RECORDS PROVIDED section start

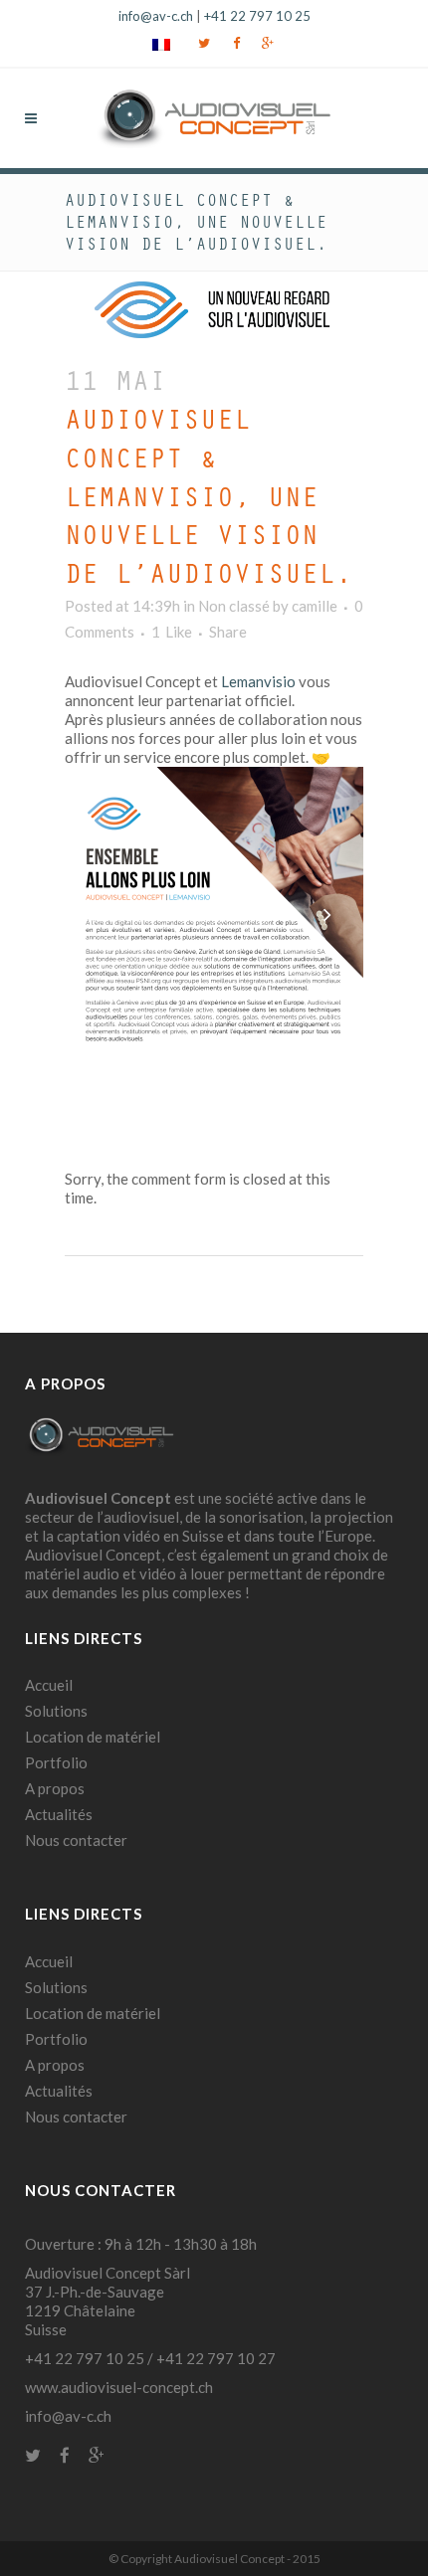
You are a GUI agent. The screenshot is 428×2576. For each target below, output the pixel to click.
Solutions (56, 1711)
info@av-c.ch (155, 16)
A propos (55, 1788)
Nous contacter (76, 1840)
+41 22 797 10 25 (257, 16)
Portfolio (56, 1762)
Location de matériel (92, 1737)
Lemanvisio (258, 681)
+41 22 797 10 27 (216, 2358)
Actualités (59, 1814)
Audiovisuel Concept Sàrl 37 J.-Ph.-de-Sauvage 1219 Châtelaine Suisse (107, 2301)
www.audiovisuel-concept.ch (119, 2387)
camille (314, 606)
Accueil (49, 1685)
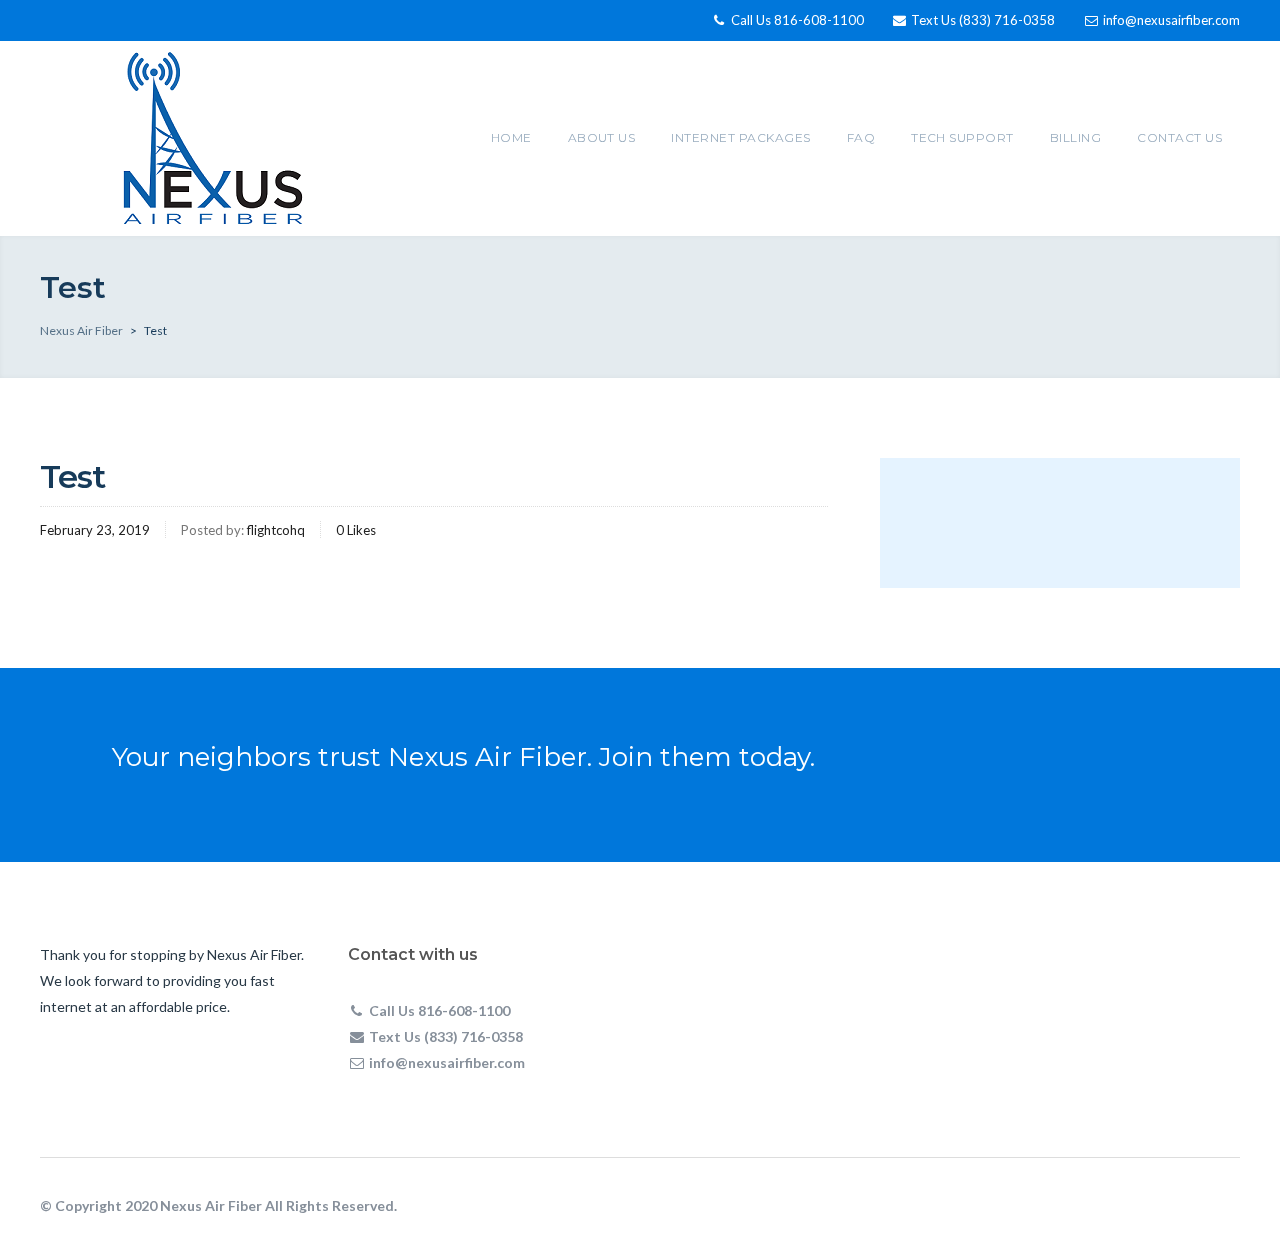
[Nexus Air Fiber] (213, 136)
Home (511, 137)
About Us (602, 137)
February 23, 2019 (95, 530)
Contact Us (1179, 137)
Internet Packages (740, 137)
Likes (356, 530)
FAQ (861, 137)
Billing (1075, 137)
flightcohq (276, 530)
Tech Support (962, 137)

RECORDS PROVIDED section end

**AIM OF THE TASK:** Give back all of the data exactly, but not the pictures.

**WORKED SOLUTION:**
You are a GUI agent. The screenshot is 428×2576. For each target below, output the pixel to click.
Solutions (56, 1711)
info@av-c.ch (155, 16)
A propos (55, 1788)
Nous contacter (76, 1840)
+41 22 797 10 25 (257, 16)
Portfolio (56, 1762)
Location de matériel (92, 1737)
Lemanvisio (258, 681)
+41 22 797 10 27 (216, 2358)
Actualités (59, 1814)
Audiovisuel Concept Sàrl 37 J.-Ph.-de-Sauvage 1219 Châtelaine Suisse (107, 2301)
www.audiovisuel-concept.ch (119, 2387)
camille (314, 606)
Accueil (49, 1685)
[Nexus Air Fiber] (213, 136)
Home (511, 137)
About Us (602, 137)
February 23, 2019 (95, 530)
Contact Us (1179, 137)
Internet Packages (740, 137)
Likes (356, 530)
FAQ (861, 137)
Billing (1075, 137)
flightcohq (276, 530)
Tech Support (962, 137)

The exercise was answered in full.